Much of the massive amount of data today is generated by automated systems, and harnessing this information to create value is central to modern technology and business strategies. Machine learning has emerged as a valuable method for many applications—image recognition, natural language processing, robotic control, and much more.
Download White Paper: Public Cloud Backup Delivers More for Less
By applying machine learning to system-generated debugging logs, we’ve gained key insights and transformed these logs into critically valuable data sources.
Existing Monitoring: Manual Thresholds
Most software products generate logs that are used for root-cause analysis and troubleshooting. Though these logs offer useful insights into real-time performance, mining them for actionable knowledge is challenging. The data they contain lacks structure, and often, they simply don’t contain enough analytical information.
Software as a service (SaaS) solutions present even more difficulties. Cloud operations teams must monitor the logs in real time, in addition to the numerous other data streams under their watch.
Typically, monitoring teams are tasked with:
- Identifying and alerting if any part of the service is not operating as expected.
- Looking for signals that indicate imminent cascading failures.
- Understanding how normal cycles of operations shift during upgrades, patches, and hotfixes.
Traditionally, teams and developers monitoring cloud operations depend on their past experiences with the systems, as well as certain manually defined rules, to detect anomalous behavior. However, rule-based monitoring is convoluted and isn’t scalable. The complexities of modern systems with multiple components in a dynamic business environment make it difficult for a single team to see and understand all of the patterns. In addition, these static, manual rules often fail to catch anomalies, creating false negatives—or even worse, they trigger alerts about anomalies when there are none, creating false positives.
At Druva, we wanted to develop an efficient way to detect anomalies as quickly as possible. Rather than relying on product knowledge and manually set thresholds to detect anomalous behavior, our goal was to leverage technologies that learn the complex patterns, account for seasonality, and perform with better precision than manual systems.
Deeper Look At Anomalies
What exactly are anomalies? Simply put, an anomaly is any deviation from standard behavior. In the world of software, there are three main types of anomalies, which are depicted in the following graphs.

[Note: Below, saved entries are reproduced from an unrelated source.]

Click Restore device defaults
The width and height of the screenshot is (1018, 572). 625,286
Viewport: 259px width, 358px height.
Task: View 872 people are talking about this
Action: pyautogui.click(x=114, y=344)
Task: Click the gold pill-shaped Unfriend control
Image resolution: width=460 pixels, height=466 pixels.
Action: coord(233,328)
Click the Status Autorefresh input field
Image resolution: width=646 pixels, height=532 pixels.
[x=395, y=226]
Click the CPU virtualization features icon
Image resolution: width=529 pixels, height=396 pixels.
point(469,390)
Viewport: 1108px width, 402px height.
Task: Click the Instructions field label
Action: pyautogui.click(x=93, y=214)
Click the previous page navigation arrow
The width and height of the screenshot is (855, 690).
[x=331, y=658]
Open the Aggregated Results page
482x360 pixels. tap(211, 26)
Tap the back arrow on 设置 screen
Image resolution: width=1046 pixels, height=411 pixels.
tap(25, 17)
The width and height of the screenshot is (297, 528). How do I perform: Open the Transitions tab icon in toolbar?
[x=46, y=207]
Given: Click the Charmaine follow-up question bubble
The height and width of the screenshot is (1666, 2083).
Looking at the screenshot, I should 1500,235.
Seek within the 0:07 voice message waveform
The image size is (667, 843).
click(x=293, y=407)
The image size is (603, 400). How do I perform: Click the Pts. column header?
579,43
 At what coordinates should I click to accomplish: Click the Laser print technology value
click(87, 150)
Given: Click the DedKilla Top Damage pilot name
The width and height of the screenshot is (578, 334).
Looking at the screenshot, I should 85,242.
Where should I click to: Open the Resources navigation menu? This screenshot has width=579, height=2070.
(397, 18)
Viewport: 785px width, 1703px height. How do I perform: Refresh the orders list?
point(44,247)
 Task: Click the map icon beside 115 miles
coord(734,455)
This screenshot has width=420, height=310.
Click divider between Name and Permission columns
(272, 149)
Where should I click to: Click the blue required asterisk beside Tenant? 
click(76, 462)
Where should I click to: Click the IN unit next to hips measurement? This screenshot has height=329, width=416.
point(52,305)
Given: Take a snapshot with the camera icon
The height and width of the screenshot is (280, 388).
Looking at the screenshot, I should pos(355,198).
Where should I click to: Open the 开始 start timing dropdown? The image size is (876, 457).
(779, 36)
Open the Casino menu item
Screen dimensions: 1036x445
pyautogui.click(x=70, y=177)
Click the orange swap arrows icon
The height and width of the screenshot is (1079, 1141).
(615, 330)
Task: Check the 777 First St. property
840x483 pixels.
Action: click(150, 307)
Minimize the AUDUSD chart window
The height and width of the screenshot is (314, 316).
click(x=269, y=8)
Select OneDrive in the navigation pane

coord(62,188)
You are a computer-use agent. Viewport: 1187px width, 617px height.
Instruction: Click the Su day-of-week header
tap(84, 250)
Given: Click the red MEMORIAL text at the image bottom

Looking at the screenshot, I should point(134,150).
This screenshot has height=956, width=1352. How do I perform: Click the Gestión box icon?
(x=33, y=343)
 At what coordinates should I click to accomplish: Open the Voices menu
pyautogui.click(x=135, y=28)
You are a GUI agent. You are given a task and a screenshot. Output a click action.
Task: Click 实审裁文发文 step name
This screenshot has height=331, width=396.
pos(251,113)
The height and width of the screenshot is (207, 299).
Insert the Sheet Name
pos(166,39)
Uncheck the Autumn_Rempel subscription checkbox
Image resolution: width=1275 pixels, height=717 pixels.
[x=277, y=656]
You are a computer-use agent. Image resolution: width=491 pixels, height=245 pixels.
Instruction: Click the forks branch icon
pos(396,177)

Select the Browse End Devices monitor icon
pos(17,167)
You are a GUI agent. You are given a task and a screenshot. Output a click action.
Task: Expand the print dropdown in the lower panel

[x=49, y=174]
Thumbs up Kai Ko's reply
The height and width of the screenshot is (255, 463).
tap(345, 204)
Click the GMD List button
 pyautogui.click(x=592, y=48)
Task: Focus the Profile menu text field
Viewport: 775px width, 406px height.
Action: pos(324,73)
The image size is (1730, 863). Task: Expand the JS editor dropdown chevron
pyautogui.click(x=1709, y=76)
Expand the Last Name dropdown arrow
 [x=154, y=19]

Figure 1 shows a normal data representation.
Figure 2 illustrates point anomalies, which are anomalies in a single value in the data.
Figure 3 shows context anomalies, which happen when an anomalous point’s value is within the range of typical values seen so far. But when we look at the cyclic nature of the data, the point is anomalous.
Figure 4 depicts collective anomalies. More than a separate type, this is subsequent data that doesn’t conform to recent or frequent patterns. These anomalies are harder to define and detect.
Review of Analytical Anomaly Detection
The most popular method of anomaly detection is statistical analysis, which uses a forecast model to predict the next point in the stream. Operating under the assumption that the observed data is generated by a stochastic model, statistical analysis creates data instances that are mostly normal with a few anomalies. Normal instances typically appear in high probability regions, and anomalies often occur in low probability regions of the stochastic model.
Another type of modeling is distance-based clustering. The idea here is intuitive. Anomalies are the points located farthest from the densest regions of the distribution.
Given that these both types of models are well established, we wanted to apply cutting-edge techniques to solve the problem by creating the model with no explicit feature creation or assumption about data distributions.
There are two main types of networks—simple feed-forward and recurrent neural—we can use to detect anomalies. Let’s explore the results on each type of network.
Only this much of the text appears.